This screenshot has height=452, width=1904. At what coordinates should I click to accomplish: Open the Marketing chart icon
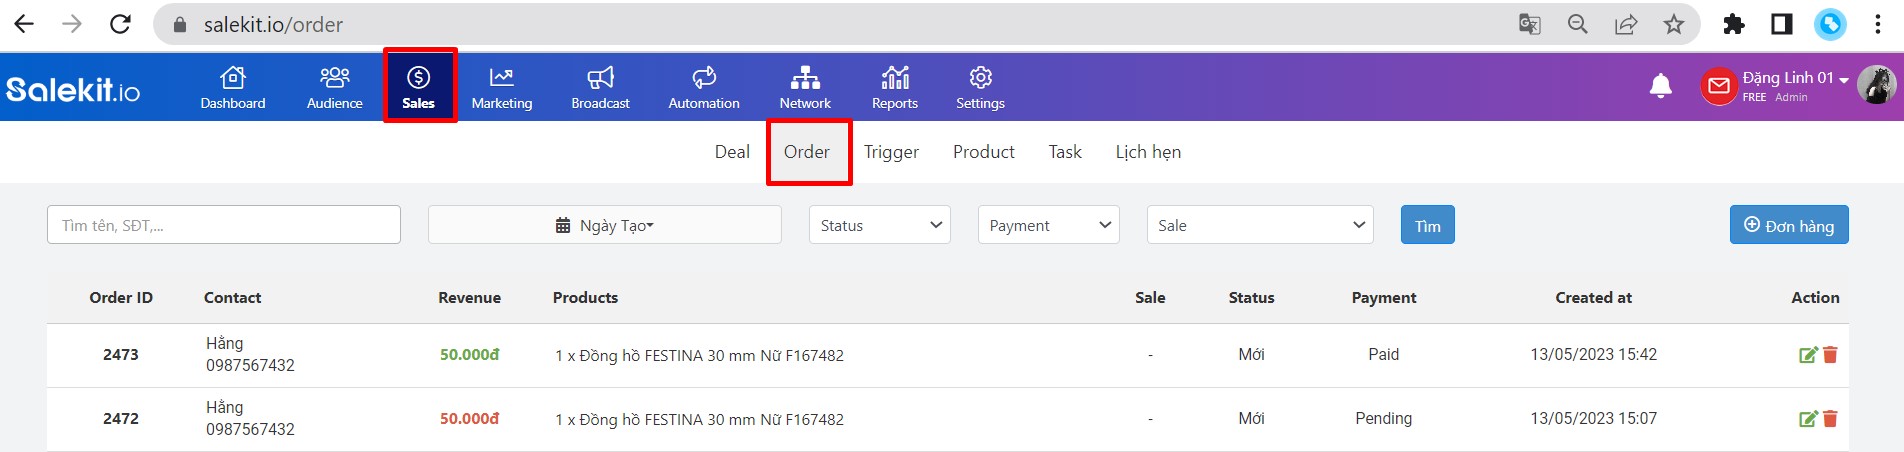click(x=501, y=77)
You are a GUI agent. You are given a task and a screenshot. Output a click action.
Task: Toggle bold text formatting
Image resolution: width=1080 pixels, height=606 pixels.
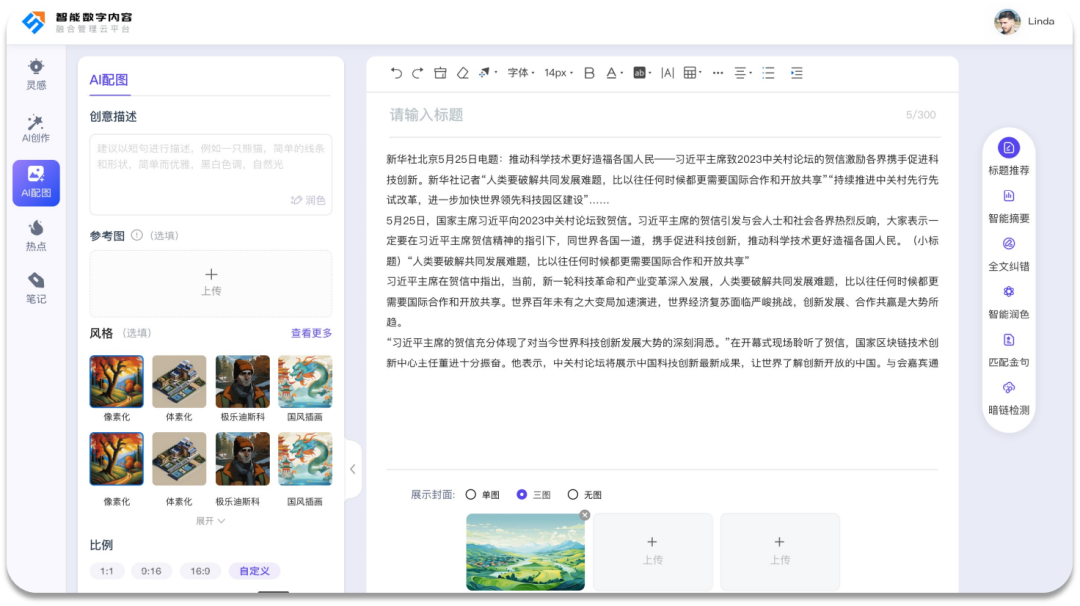pyautogui.click(x=589, y=73)
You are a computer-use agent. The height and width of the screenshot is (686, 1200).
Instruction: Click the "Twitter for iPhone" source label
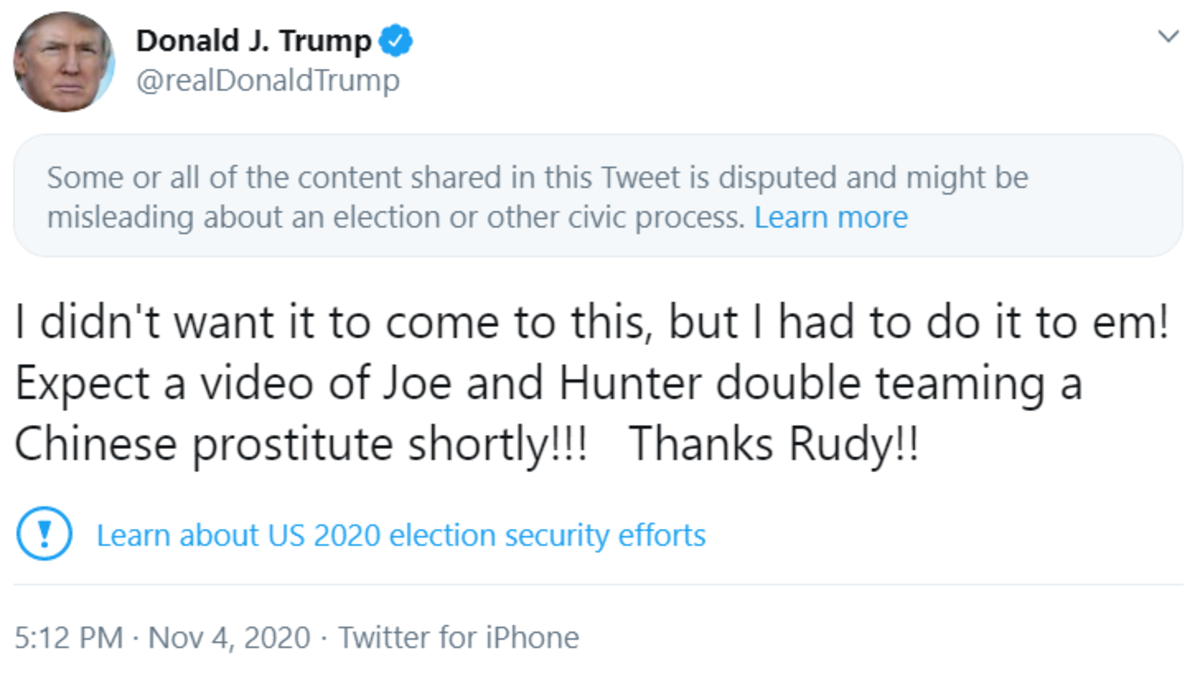click(x=459, y=637)
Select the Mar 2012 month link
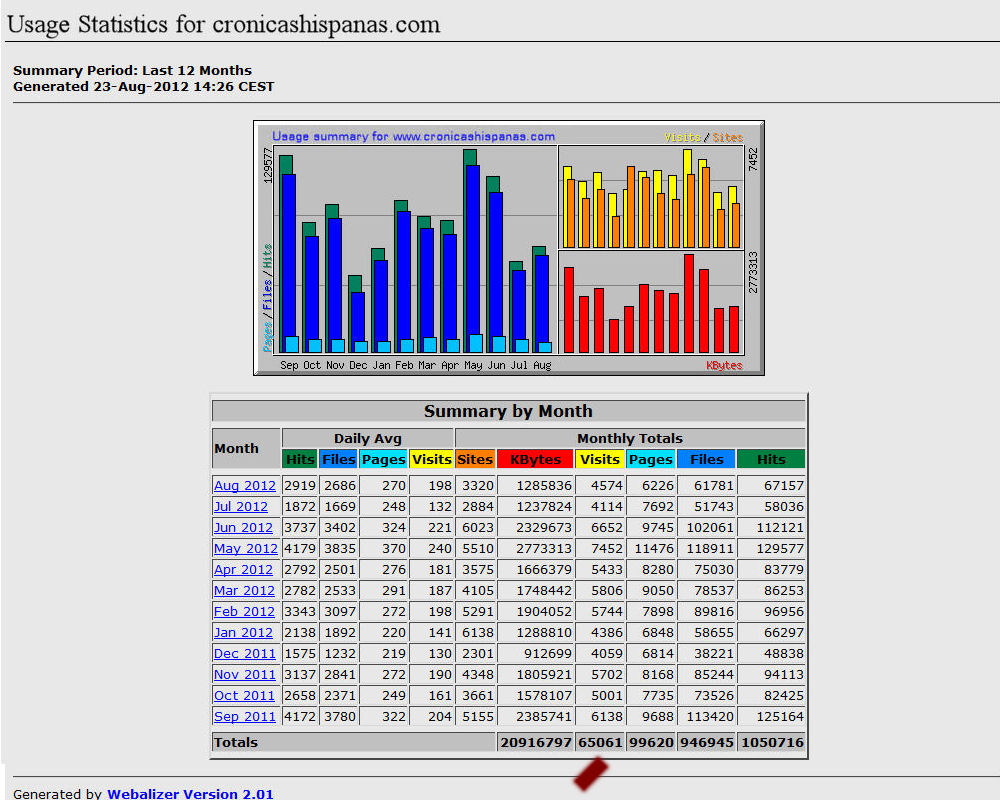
..........
◆ PROBLEM STATEMENT
Print the listing from the line containing "You are a GUI" through the end of the listing, exactly as it appears, and leave the pictures out of your answer.

◆ ANSWER FOR THE TASK
You are a GUI agent. You are given a task and a screenshot. Output a click action.
Task: Toggle bold text formatting
Image resolution: width=1080 pixels, height=606 pixels.
pyautogui.click(x=589, y=73)
You are a computer-use agent. The height and width of the screenshot is (686, 1200).
Instruction: Click the "Twitter for iPhone" source label
click(x=459, y=637)
Select the Mar 2012 month link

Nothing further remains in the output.